Therefore, the aim of this study is to investigate whether these statistical methods, including naïve data synthesis (NDS), design-adjusted synthesis (DAS), the use of RWE as prior information (RPI), and three-level hierarchical models (THMs), could be used for integrating RWE in a rare events meta-analysis of RCTs by considering the potential inherent biases of RWE studies and their impact on the level of uncertainty around the estimates.

2. Materials and Methods

2.1. Study Design Overview

In this study, we used four approaches to combine RCTs and RWE studies [18,20]: (1) NDS, where data from all studies, regardless of the study design, were directly combined; (2) DAS, where RCTs and RWE studies were synthesized and where the information from the RWE studies was adjusted to reflect the confidence in the study findings; (3) the RPI, which included RWE via the prior for the treatment effect and combined this with a likelihood based only on the data from RCTs; (4) the THM, which was used to simultaneously model the between-study heterogeneity of treatment effects within each study design (RCT or RWE studies) and across study designs. The methodologies were applied to two recently published meta-analyses concerning the risk of diabetic ketoacidosis (DKA) among patients using sodium/glucose cotransporter 2 (SGLT-2) inhibitors compared with active comparators [21] and the effectiveness of 23-valent pneumococcal polysaccharide vaccine (PPV23) vaccination against invasive pneumococcal disease (IPD) in elderly patients [22]. Here, we describe how these methods can be performed and how the bias of the RWE studies can be considered. Finally, we discuss the pros and cons of each method.

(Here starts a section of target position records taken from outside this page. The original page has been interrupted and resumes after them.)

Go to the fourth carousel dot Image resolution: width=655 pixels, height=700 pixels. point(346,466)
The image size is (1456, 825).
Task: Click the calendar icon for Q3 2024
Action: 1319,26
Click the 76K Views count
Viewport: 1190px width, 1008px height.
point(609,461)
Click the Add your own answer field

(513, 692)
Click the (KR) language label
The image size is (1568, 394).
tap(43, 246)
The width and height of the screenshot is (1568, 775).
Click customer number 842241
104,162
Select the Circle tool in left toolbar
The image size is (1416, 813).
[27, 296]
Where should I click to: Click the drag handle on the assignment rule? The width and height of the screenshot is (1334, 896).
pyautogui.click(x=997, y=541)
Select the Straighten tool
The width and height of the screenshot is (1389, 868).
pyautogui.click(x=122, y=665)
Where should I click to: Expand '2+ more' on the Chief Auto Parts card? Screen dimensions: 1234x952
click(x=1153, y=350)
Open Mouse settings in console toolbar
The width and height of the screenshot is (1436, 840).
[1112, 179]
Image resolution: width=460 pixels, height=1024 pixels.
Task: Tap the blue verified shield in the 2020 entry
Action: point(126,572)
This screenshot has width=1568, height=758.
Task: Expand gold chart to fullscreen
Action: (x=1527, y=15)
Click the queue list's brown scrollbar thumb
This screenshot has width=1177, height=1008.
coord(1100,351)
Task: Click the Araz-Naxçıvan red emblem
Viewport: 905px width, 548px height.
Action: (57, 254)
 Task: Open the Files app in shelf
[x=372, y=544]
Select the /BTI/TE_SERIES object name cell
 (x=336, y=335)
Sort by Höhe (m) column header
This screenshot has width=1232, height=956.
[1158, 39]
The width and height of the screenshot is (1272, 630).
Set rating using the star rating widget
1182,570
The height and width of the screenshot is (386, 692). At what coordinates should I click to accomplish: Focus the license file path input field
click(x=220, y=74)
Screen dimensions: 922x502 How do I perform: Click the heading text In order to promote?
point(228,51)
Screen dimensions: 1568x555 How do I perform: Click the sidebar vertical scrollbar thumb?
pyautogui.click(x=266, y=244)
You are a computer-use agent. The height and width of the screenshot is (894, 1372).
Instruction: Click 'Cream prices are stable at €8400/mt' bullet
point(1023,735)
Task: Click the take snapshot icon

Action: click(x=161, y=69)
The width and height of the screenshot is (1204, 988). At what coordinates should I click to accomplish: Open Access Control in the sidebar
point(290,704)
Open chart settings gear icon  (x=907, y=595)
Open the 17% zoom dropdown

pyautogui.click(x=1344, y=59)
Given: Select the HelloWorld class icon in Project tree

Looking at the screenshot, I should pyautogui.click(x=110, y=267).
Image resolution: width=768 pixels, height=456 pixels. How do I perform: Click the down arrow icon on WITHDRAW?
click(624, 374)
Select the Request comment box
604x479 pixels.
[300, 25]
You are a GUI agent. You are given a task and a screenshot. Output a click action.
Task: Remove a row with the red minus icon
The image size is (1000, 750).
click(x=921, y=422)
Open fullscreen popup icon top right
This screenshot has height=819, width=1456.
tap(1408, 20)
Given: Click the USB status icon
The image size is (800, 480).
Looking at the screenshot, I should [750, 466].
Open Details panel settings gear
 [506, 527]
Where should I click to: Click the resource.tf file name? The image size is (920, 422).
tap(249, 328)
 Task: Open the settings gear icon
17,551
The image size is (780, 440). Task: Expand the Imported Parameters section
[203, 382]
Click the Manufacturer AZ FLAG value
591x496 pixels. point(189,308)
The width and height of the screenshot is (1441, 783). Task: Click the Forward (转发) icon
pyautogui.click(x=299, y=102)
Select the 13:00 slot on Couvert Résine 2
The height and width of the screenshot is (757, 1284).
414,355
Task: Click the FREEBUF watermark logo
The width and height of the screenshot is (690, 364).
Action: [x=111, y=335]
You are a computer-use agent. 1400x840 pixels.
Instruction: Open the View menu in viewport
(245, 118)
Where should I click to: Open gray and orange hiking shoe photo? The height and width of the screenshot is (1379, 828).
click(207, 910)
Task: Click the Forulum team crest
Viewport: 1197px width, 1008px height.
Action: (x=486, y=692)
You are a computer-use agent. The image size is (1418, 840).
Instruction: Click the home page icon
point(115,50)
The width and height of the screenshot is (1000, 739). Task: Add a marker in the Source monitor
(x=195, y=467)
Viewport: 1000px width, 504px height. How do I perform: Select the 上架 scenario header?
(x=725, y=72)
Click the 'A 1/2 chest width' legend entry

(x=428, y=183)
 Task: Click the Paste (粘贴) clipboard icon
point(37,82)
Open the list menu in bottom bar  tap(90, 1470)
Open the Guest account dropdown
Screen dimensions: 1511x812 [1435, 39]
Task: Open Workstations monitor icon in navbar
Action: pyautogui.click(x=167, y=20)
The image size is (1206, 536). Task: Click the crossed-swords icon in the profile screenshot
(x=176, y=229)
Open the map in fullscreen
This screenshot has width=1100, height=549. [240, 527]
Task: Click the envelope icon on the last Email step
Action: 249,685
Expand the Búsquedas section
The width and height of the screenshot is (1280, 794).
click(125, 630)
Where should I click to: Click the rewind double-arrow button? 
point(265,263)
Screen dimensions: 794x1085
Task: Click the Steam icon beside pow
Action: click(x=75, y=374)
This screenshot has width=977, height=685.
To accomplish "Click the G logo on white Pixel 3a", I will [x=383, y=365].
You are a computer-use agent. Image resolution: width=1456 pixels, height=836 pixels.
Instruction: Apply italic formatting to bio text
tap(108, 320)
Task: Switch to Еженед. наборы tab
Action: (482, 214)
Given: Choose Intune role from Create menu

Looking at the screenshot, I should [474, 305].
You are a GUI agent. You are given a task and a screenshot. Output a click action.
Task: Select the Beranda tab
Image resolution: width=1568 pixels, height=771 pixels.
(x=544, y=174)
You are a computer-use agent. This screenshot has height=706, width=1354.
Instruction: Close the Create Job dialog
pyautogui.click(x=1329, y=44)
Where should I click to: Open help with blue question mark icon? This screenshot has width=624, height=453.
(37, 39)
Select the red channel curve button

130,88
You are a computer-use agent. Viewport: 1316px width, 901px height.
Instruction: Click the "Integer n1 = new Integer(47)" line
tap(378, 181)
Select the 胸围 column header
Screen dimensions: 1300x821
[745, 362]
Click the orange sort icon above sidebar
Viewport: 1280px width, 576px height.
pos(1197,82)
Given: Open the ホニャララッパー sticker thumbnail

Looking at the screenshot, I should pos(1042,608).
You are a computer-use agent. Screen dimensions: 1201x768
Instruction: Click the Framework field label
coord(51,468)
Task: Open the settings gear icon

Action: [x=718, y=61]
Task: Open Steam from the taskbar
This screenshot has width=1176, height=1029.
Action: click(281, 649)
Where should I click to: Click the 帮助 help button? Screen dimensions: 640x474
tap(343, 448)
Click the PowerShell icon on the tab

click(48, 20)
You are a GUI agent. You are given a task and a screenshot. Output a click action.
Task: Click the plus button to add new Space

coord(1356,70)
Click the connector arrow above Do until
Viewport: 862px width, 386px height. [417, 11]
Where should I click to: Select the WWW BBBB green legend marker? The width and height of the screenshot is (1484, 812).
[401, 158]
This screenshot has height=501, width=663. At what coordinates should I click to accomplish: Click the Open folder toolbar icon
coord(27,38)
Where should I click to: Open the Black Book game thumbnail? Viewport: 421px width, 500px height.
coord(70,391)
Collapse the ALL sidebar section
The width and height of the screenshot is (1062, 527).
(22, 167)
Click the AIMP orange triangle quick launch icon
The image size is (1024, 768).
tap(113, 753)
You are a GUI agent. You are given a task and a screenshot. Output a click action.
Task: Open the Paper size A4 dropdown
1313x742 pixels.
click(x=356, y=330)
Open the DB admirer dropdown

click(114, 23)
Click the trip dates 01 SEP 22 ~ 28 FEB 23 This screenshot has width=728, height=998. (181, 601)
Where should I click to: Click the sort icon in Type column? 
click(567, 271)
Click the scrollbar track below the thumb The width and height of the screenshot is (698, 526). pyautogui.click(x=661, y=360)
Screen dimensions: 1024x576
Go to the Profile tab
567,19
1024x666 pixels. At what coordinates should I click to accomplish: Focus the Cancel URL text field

2.2. Illustrative Example Dataset

The first example was a recent meta-analysis conducted by Falkenhorst et al. [22]. In this meta-analysis, the authors used the evidence from RCTs and RWE studies to investigate the effectiveness of PPV23 vaccination against IPD and pneumococcal pneumonia in adults aged ≥ 60 years. Here, we focus on IPD. This study included four RCTs, five cohort studies, three case-control studies, and five case–case studies. We excluded one RCT (for reporting no events in both treatment groups) and five case–case studies (for IPD not being reported) in our study. The outcomes of these studies are displayed in Table 1. The authors assessed the risk of bias of individual studies using the Cochrane Risk of Bias tool [23] for RCTs and the Newcastle-Ottawa Scale for observational studies [24]. A total of 16 IPD events were reported across three RCTs, which randomized a total of 41,992 patients, and the incidence rate was 0.04%. We observed 165 IPD events among 575,454 patients in five cohort studies.
The second example showed how to integrate RCTs and RWE studies when assessing the effects of rare adverse events. A typical example of rare adverse events is the risk of DKA caused by SGLT-2 inhibitors. The data used in this study were obtained from the study conducted by Alkabbani et al. [21]. This study included twelve placebo-controlled RCTs, seven active comparator RCTs, and seven active comparator RWE studies. All were retrospective propensity score-matched cohort studies. Our primary concern was whether SGLT-2 inhibitors increase the risk of DKA compared with active comparators. We excluded one RWE study because its control was not an active comparator [36]. In this study, the authors assessed the risk of bias in each study using the checklist proposed by Downs et al. [37] for RCTs and RWE studies. Table 2 shows the basic characteristics of the included RCTs and RWE studies. A total of 8 DKA events were reported across all RCTs, which randomized 8100 patients, and the incidence rate was 0.1%. We observed 2016 DKA events among 1,072,992 patients across all RWE studies.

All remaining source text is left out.